> _Tasks to carry out_:
A: In the passage below about the London Library, rewrite the paragraph beginning "The London Library is one of the world's largest" as a short bulleted list that keeps its main facts.
B: According to the passage below about the London Library, in what year was the library founded?
C: Extend the passage below about the London Library by writing what comes next after its final sentence.

> _Selected passage_:
The London Library is one of the world’s largest independent lending libraries, and one of the UK’s leading literary institutions. It was founded in 1841 on the initiative of Thomas Carlyle, who was dissatisfied with some of the policies at the British Museum Library. It is located at 14 St. James’s Square, in the St James’s area of the City of Westminster, London, which has been its home since 1845. Membership is open to all, on payment of an annual subscription; and life and corporate memberships are also available. As of March 2015 the Library had 6,708 members.
T. S. Eliot, a long-serving President of the Library, argued in 1952 in an address to members that, “whatever social changes come about, the disappearance of the London Library would be a disaster to civilisation”.

> _Information provided_:
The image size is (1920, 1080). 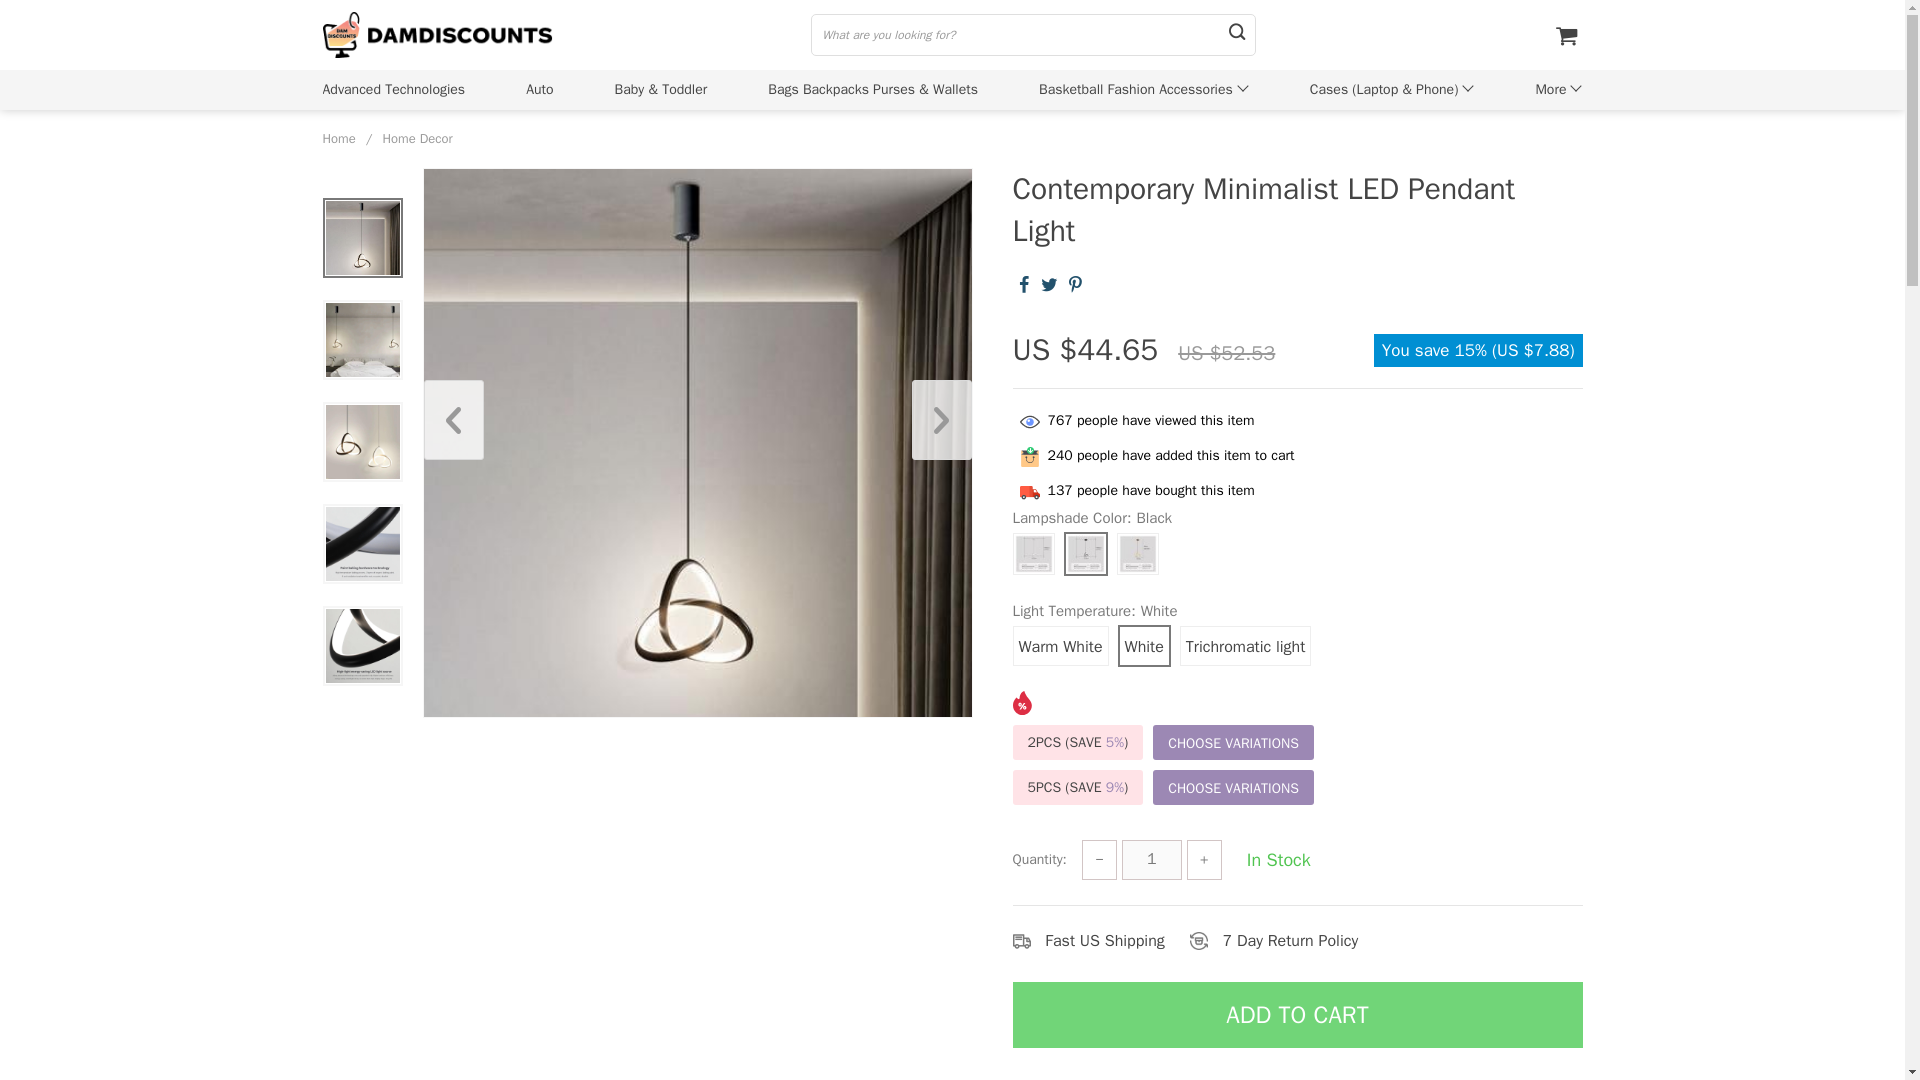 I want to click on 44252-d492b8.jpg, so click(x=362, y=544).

--

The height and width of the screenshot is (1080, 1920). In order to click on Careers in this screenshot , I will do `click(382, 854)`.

> _Expected responses_:
A:
- One of the world's largest independent lending libraries and a leading UK literary institution
- Founded in 1841 on the initiative of Thomas Carlyle, who was dissatisfied with some British Museum Library policies
- Located at 14 St. James's Square, St James's, City of Westminster, London, its home since 1845
- Membership open to all for an annual subscription; life and corporate memberships also available
- 6,708 members as of March 2015

B: 1841

C:
The chief instigator in the Library’s foundation was Thomas Carlyle. He had become frustrated by the facilities available at the British Museum Library, where he was often unable to find a seat (obliging him to perch on ladders), where he complained that the enforced close confinement with his fellow readers gave him a “museum headache”, where the books were unavailable for loan, and where he found the library’s collections of pamphlets and other material relating to the French Revolution and English Civil Wars inadequately catalogued. In particular, he developed an antipathy for the Keeper of Printed Books, Anthony Panizzi (despite the fact that Panizzi had allowed him many privileges not granted to other readers), and criticised him, as the “respectable Sub-Librarian”, in a footnote to an article published in the Westminster Review. Carlyle’s eventual solution, with the support of a number of influential friends, was to call for the establishment of a private subscription library from which books could be borrowed.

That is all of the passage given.